Joining a landlord association is a big help for property investors overwhelmed by a flood of new laws as the government reforms the private rental sector.
Thousands of property investors choose to join a landlord association to benefit from professional advice to help landlords comply with the more than 150 property laws already in place.
Signing up to a landlord association gives thousands of property investors a single voice. They are a place to share their experiences and tips to run their businesses better.
But don’t forget landlord associations are businesses, and someone must pay the bills. The members are that someone. Their subscriptions, advertising revenue and income from other activities, like courses, fund the spending.
What is a landlord association?
A landlord association comprises property professionals. These professionals provide support, advice and lobbying over landlord interests.
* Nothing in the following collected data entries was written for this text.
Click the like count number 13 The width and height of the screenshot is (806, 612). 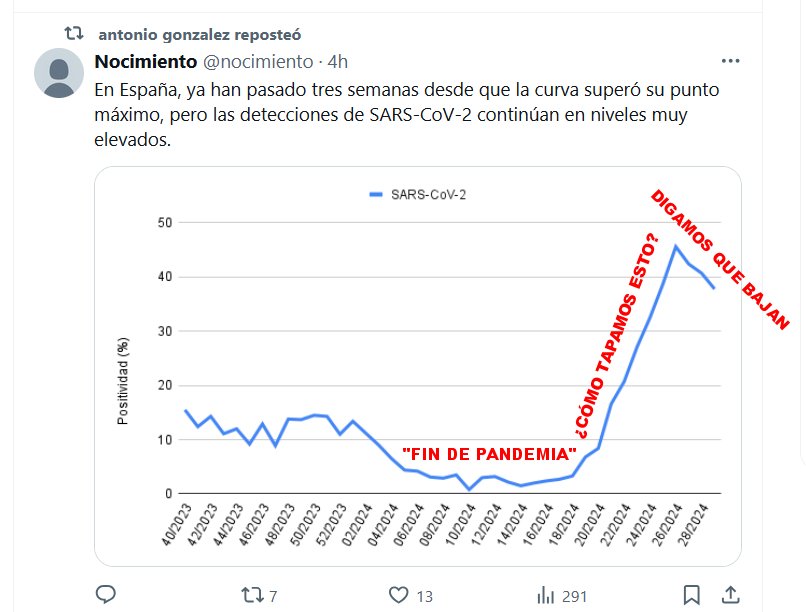pos(424,596)

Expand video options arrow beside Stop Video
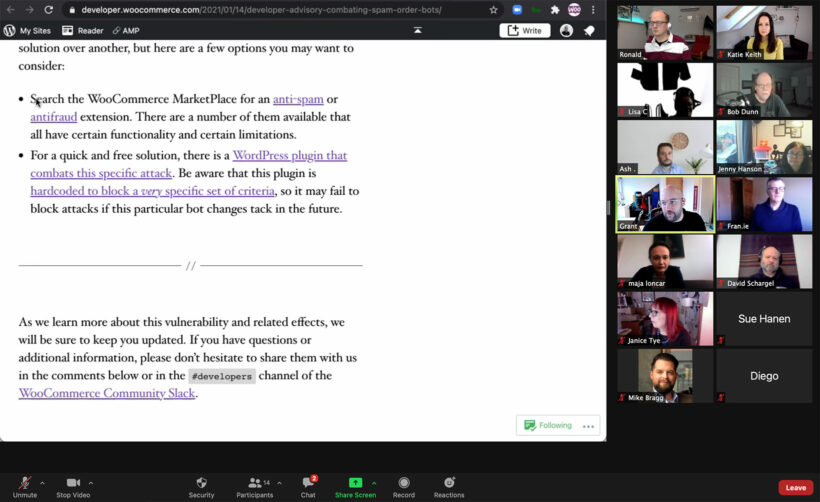tap(91, 482)
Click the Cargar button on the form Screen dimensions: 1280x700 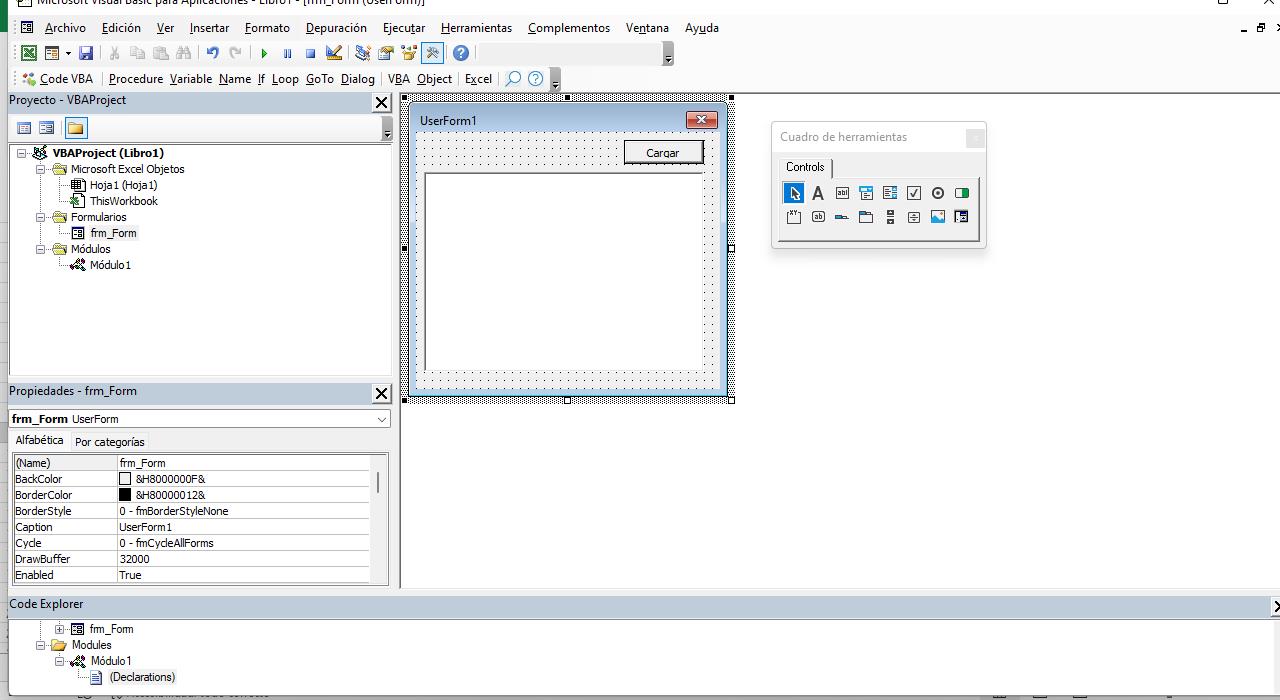(x=663, y=152)
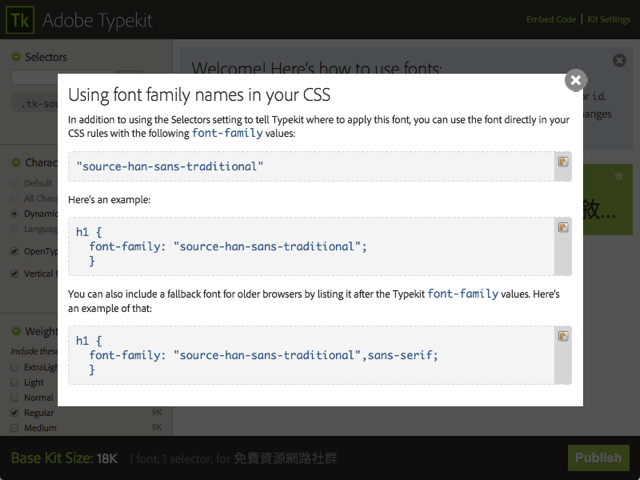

Some local groups are only a few people strong, while national groups have several thousand members.
Directory of UK landlord associations
The UK has three national associations:
- British Landlord Association (BLA)
With 47,000 members and growing, the BLA is the only national representation for residential and commercial landlords.
- National Residential Landlord Association (NRLA)
A merger of the now-defunct National Landlord Association and the Residential Landlords Association with around 90,000 members serving landlords with homes to let.
iHOWZ does not publish membership numbers, but the group is active in the sector and pursues campaigns for members. The group is not national but was formed by members of the Southern Landlords Association.
Guild of Landlords
Another of the smaller associations with a good reputation for service. Again, the membership details are not published.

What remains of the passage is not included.